Şura burnuna gelen öfkesini artık içinde tutamayarak ayağa fırladı:
-Vay vay vay sayın zeki, eski  pop star. Madem tahmincilik oynuyoruz, ben de varım. Ya siz neden bu bankta benim yanımda oturuyorsunuz bu gece tek başınıza? Yoksa ışığınız eskisi gibi parlamadığı için kimse size bir program teklifi yapmadı mı veya aileniz tarafından o kadar dışlandınız ki mesela babanız sizi görmek istemediği için onlarla yeni yıla giremiyor musunuz? Daha iyisi sizi gerçekten seven bir sevgiliniz olmadığı için mi bu tek başınalık haliniz?, diye haykırdı.
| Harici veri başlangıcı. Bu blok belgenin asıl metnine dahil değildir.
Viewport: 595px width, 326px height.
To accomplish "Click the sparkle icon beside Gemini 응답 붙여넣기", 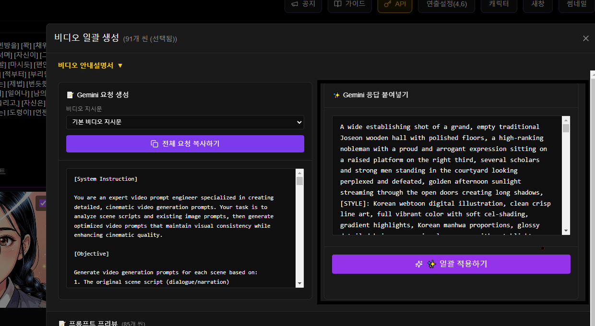I will 336,95.
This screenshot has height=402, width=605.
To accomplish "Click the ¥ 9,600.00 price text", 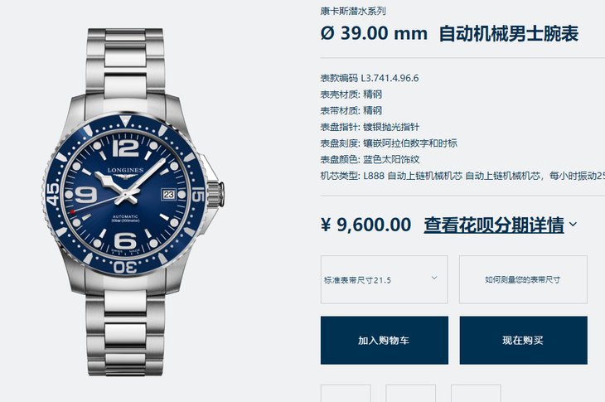I will 365,225.
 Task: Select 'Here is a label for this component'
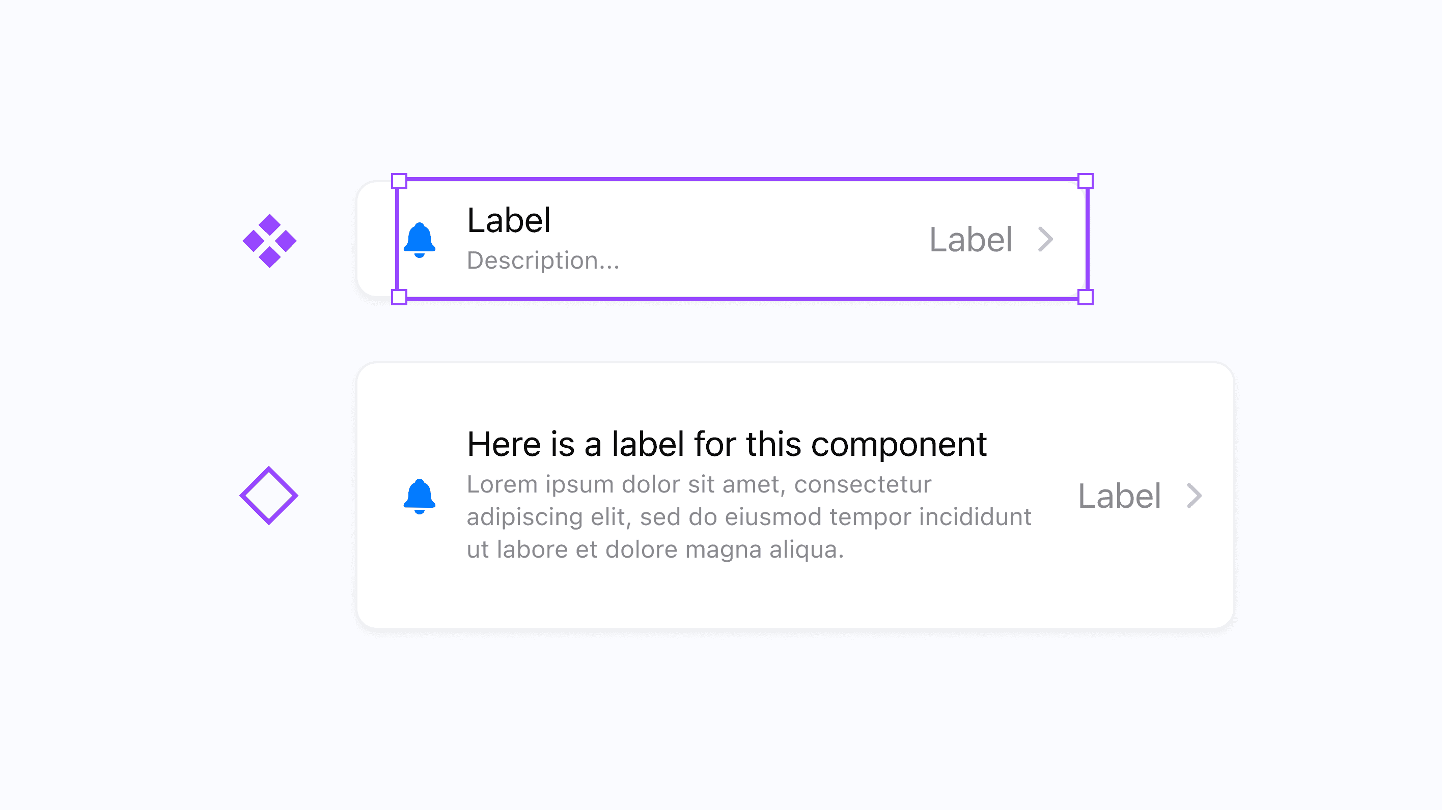click(x=727, y=445)
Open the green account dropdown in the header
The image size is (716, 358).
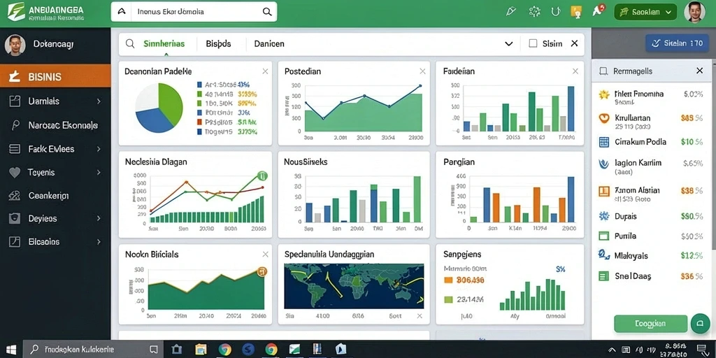pos(645,13)
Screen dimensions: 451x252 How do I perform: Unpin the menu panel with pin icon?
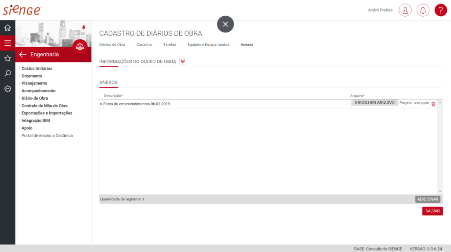[84, 28]
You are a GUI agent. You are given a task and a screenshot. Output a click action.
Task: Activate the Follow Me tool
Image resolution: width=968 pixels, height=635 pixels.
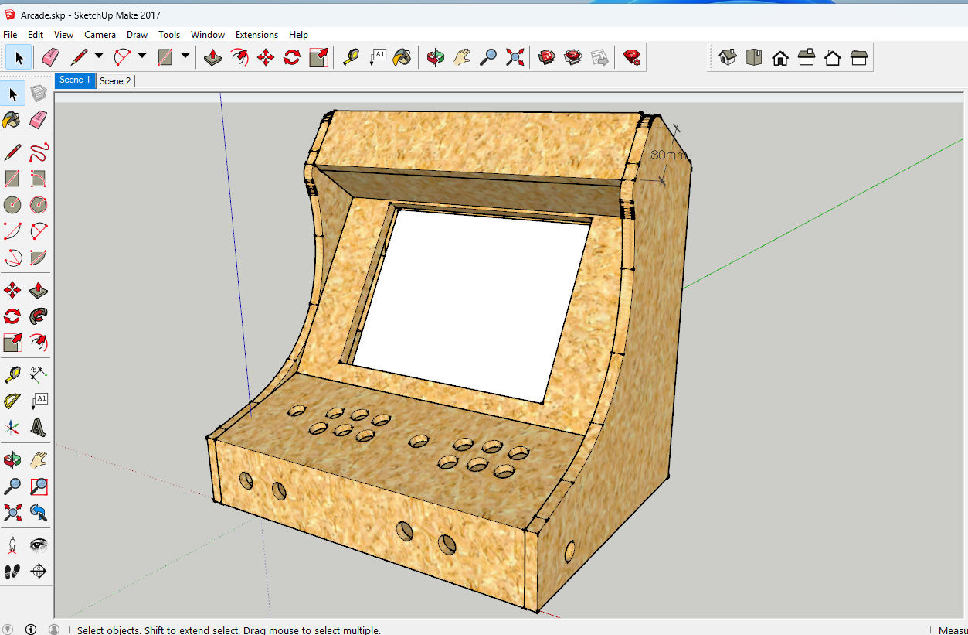pos(39,316)
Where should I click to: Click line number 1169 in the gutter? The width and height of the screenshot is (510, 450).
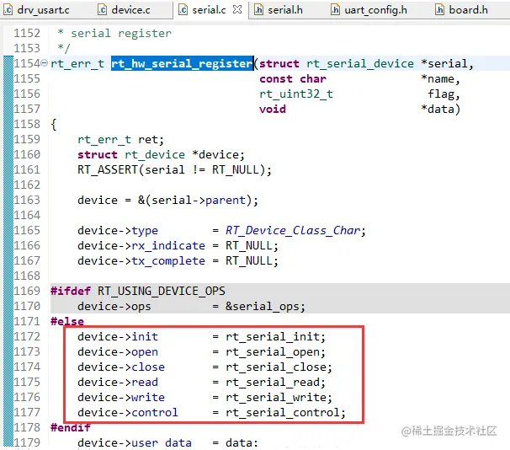pyautogui.click(x=27, y=291)
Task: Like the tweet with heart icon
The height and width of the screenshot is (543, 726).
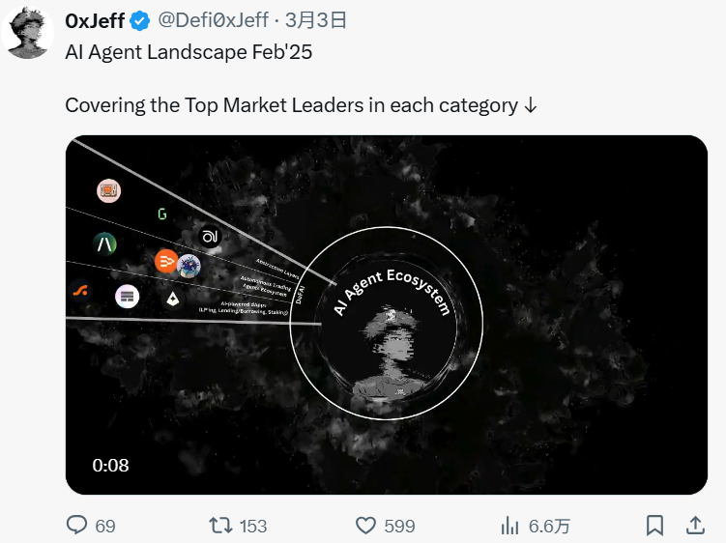Action: [x=365, y=526]
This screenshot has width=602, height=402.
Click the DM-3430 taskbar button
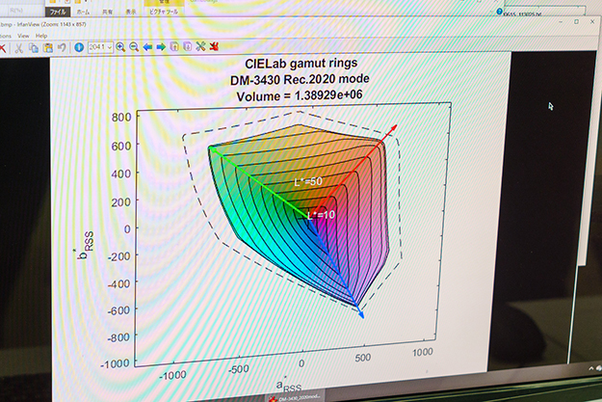(296, 396)
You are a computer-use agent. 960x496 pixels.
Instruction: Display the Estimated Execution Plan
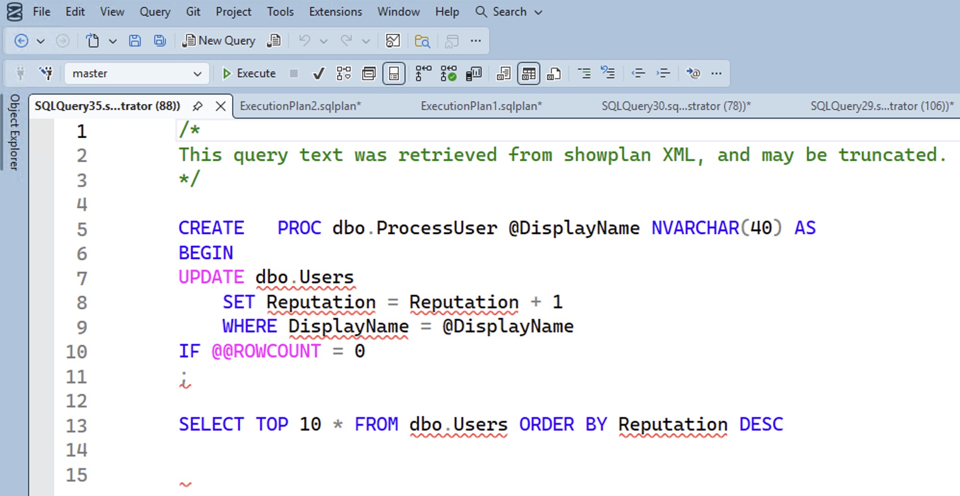click(x=344, y=74)
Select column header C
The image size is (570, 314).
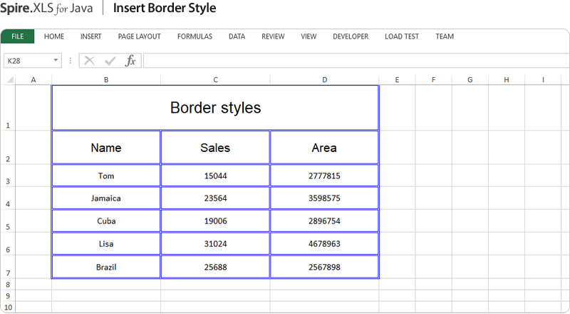point(215,79)
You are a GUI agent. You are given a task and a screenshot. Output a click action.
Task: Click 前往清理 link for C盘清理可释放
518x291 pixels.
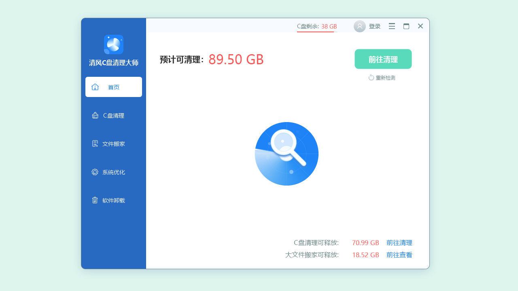pos(399,243)
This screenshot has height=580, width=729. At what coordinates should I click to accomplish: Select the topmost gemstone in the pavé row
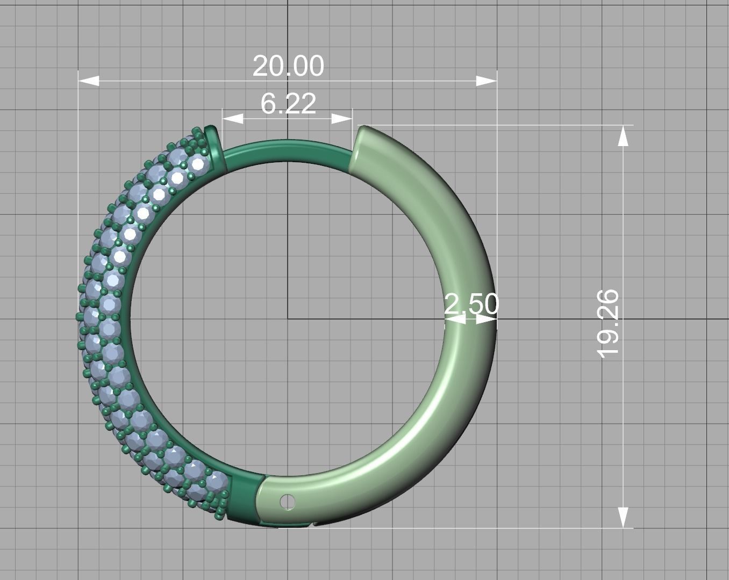point(198,163)
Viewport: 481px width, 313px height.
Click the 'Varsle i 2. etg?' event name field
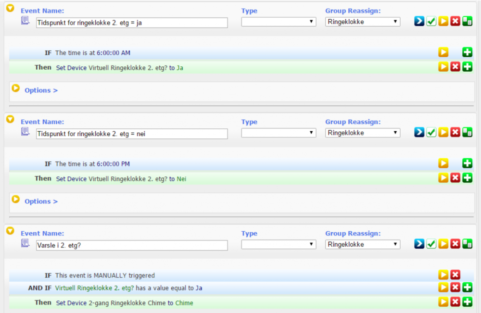pos(132,245)
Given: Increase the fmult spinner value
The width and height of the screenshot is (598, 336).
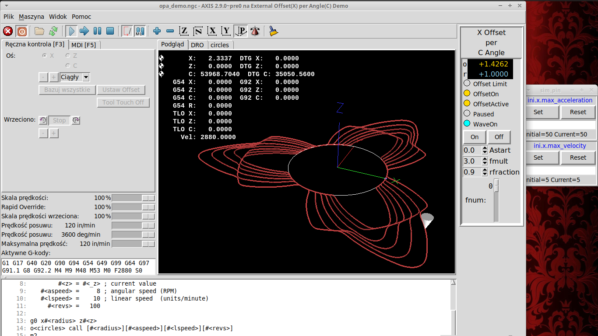Looking at the screenshot, I should [485, 159].
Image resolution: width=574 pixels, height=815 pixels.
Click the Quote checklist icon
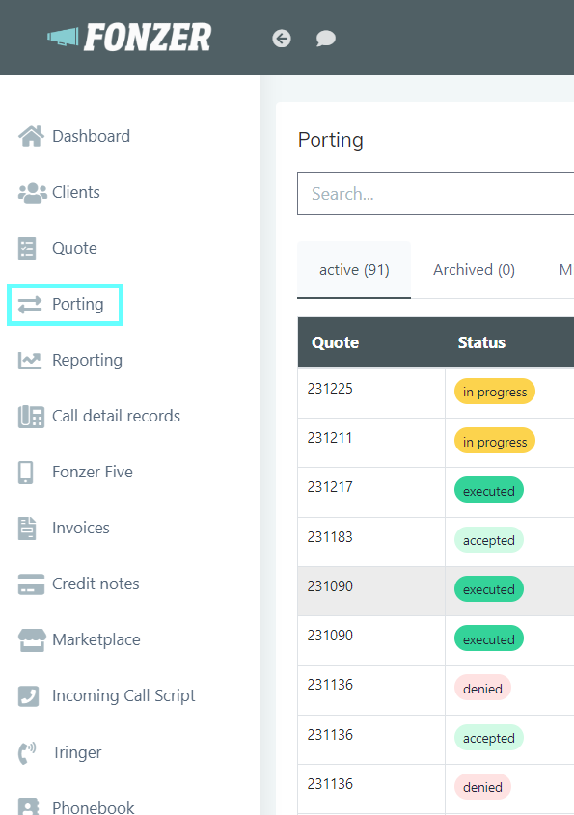click(x=27, y=249)
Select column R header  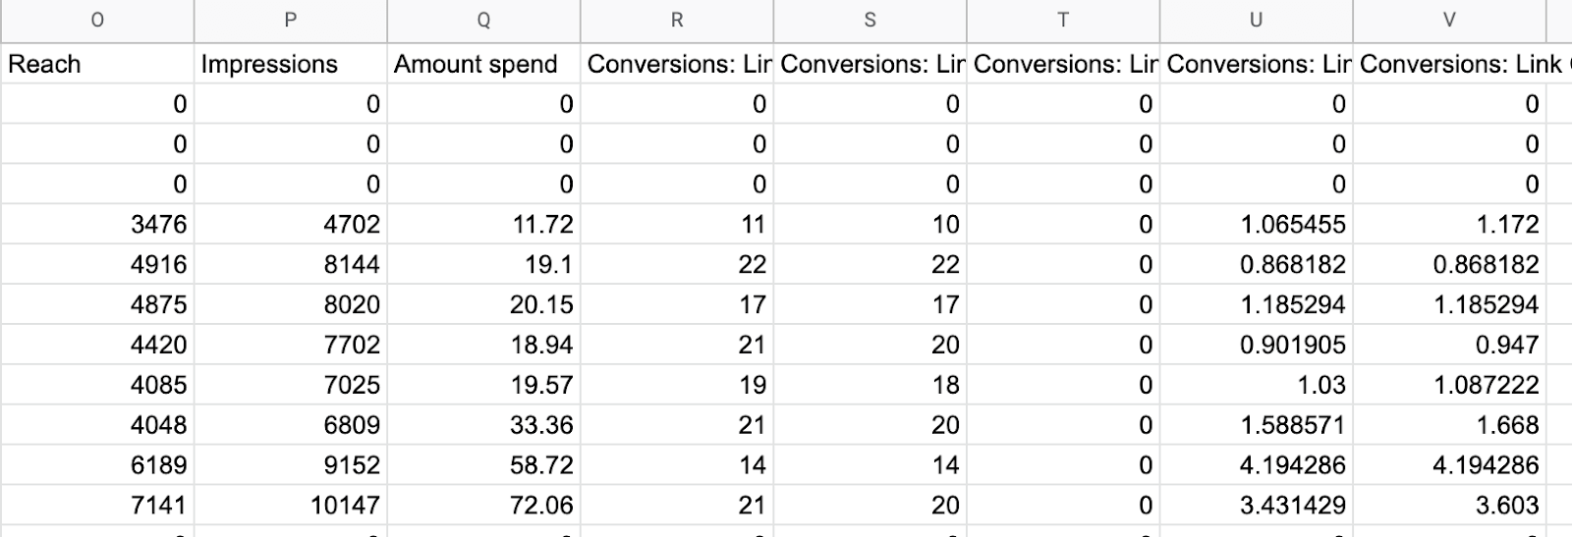click(677, 21)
Ulaş sitilettoların üzerinde zorlukla duran, üşüdüğü kırmızı burnundan okunan kıza baktı. Demek tanımıştı onu ;ama umursamamıştı. Üç yıl öncesi kadar tanınmasa da sokaklarda, arada onu tanıyanlar ya cool olmak adına tanımamış gibi davranıyor ya da yanına gelip, garip tepkiler veriyorlardı. Bu kız tanımış, tanımamazlıktan gelmemiş,umursamamış bi de üstüne kafa tutmuştu ona. Gülümsedi Ulaş. Onun gülümsemesi Şura’nın öfkesini haykırması konusundaki motivasyonunu düşürse de öfkesinden zerre bir şey  götürmedi. Sağ ayağını yere vurup ağzından dumanlar çıkarak:
-Bak öyle değil böyle yaftalanır insan,dedi ve döndü. Hızlı adımlarla sahil boyunca yürümeye başladı. İçinden : ‘‘Hay ben senin şansına ne diyeyim ha ne diyeyim. Olaya bak. Olanlara bak.’’ derken aniden içkili olduğu belli olan bir adam önünü kesti:
-Oooo güzelim yalnız mısın?
Şura’nın gözleri korkuyla büyürken, refleks olarak geri çekildi. Adam koluna hamle yapınca kendini kurtarıp adamı itti ve hızlı adımlarla adeta koşarak oradan uzaklaşmaya çalıştı. Bir el aniden kolunu yakaladığında ise diğer kolunu dirseğini geriye doğru çıkartıp saldırganın midesine nişan aldı. Bu polis babasının verdiği bir taktikti. Hedefi vurmuştu. Saldırgandan gelen ‘‘Ah!’’ sesiyle bunu anladı ;ama arkasına göz attığında canını yaktığı kişinin az önce bankta bıraktığı Ulaş’tan başkası olmadığını gördü. Yere çökmüş ahlayan Ulaş’ın yanına çömeldi Şura. Pişmanlık,gerginlik ve korku gibi duyguların karmakarışık ettiği bir ruh haliyle sorularını sıraladı:
-Deli misin sen? Neden arkamdan geldin? Hadi geldin niye sapıklar gibi yaklaşıyorsun? Yoksa sapık mısın?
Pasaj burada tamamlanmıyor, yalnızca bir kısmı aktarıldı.